→ **Instruction**: Return the records from the line that contains "The image size" through the line that contains "tap(549, 105)", word for word, leaving out the pictures.

→ **Raw records**:

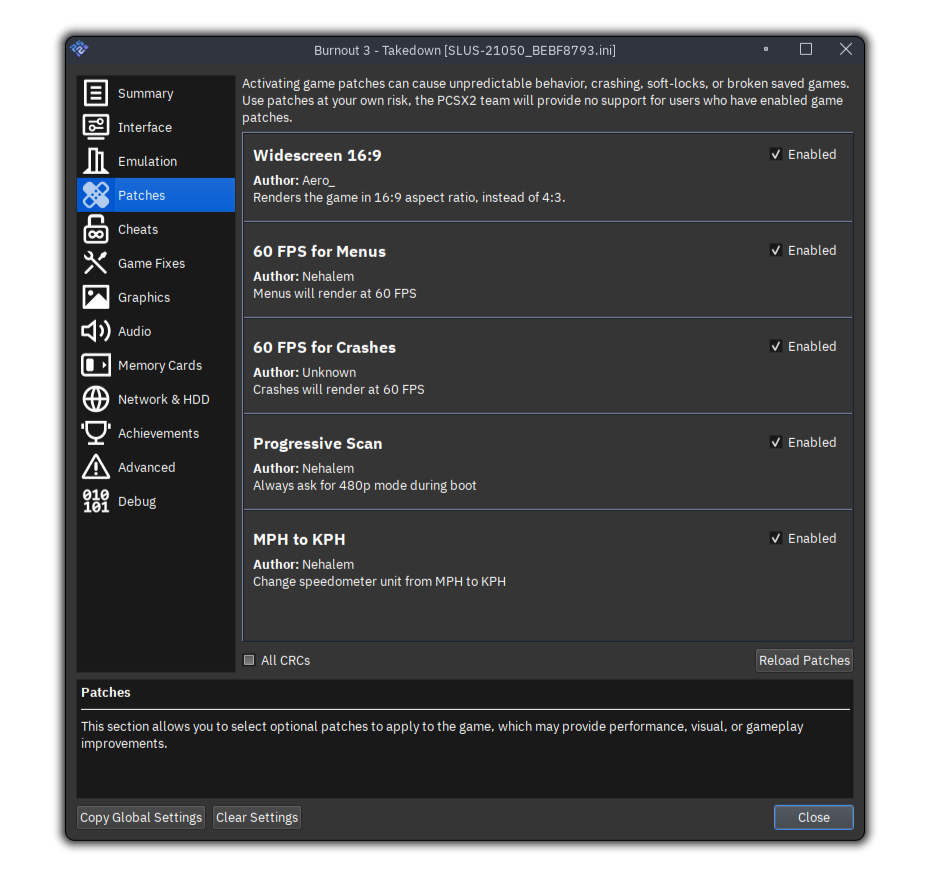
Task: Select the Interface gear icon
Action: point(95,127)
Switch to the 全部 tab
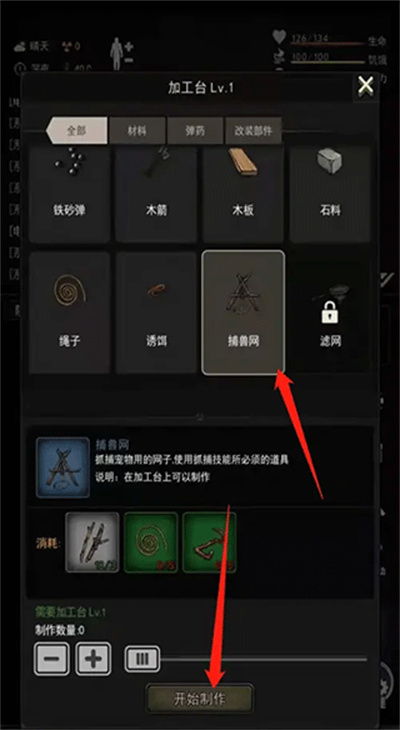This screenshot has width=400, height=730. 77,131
--
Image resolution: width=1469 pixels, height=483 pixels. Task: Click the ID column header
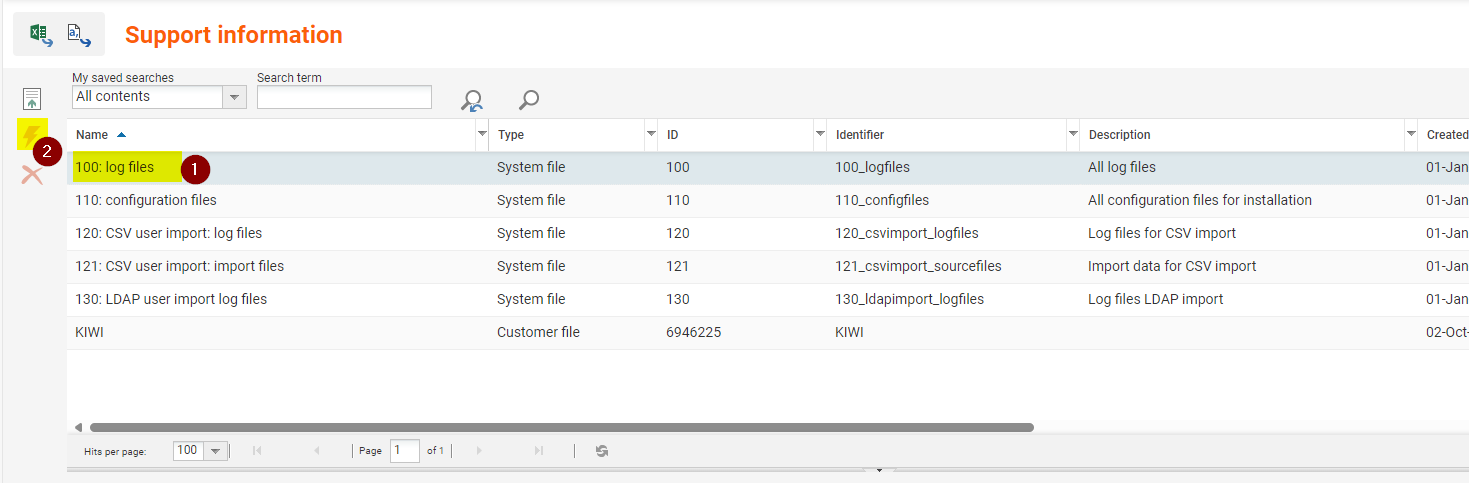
==
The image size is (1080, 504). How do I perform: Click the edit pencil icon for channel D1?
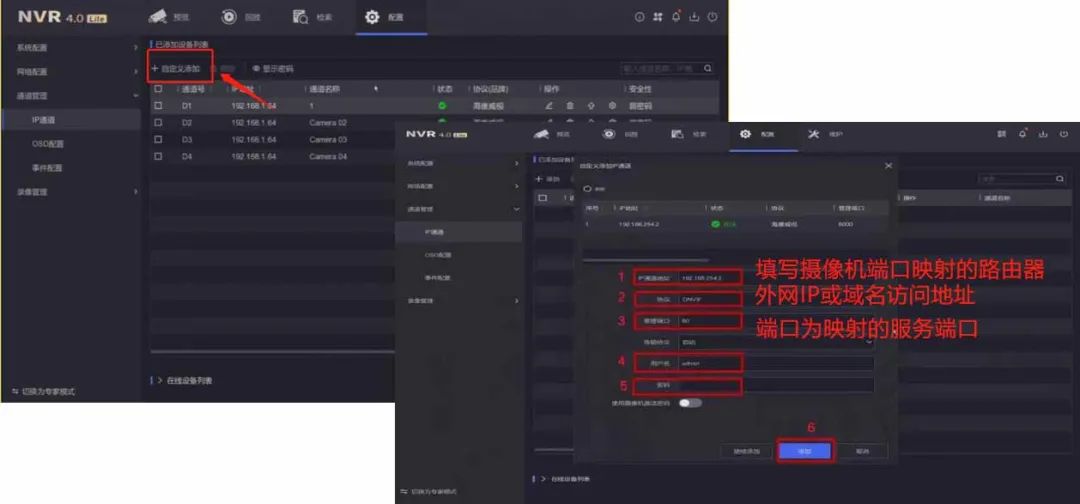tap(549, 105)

→ **Expected answer**:
The image size is (1080, 504). How do I perform: Click the edit pencil icon for channel D1?
tap(549, 105)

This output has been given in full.